Going through the data below, copy out each line where the word "computer" shows up.

### Provided data
——

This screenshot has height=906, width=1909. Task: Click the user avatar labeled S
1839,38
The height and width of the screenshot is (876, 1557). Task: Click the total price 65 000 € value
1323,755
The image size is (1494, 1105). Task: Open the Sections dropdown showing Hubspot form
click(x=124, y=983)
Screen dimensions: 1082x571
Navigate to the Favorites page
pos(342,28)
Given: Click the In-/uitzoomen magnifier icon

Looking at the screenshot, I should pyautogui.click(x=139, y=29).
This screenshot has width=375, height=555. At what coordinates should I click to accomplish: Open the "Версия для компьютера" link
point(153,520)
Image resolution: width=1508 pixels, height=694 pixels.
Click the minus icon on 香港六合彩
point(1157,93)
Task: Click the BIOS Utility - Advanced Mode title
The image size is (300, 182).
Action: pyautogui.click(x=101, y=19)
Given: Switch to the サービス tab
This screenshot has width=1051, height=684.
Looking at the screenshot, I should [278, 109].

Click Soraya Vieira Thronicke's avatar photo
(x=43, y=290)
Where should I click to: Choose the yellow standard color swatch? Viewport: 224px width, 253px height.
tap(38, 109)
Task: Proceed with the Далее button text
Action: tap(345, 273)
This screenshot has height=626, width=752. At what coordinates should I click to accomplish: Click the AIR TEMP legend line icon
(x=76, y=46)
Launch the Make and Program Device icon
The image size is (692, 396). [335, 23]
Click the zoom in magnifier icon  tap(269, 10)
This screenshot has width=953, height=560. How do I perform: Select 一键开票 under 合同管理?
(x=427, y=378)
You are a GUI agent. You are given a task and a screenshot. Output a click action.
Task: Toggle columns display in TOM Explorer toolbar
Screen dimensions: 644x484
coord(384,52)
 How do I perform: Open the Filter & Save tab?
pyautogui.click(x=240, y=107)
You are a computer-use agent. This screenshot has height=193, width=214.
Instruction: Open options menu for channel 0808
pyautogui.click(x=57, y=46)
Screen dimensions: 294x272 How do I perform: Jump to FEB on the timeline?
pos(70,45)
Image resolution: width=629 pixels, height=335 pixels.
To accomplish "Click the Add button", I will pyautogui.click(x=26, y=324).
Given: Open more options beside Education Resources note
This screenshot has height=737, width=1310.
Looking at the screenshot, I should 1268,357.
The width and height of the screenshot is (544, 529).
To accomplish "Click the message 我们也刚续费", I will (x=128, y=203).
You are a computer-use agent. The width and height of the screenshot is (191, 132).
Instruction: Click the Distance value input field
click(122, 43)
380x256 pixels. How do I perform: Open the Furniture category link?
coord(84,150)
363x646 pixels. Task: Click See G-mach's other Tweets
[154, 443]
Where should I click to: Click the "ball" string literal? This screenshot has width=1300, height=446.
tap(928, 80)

——

### Reply
You are a computer-use agent. This screenshot has height=193, width=214.
You are a computer-use agent. The width and height of the screenshot is (191, 132).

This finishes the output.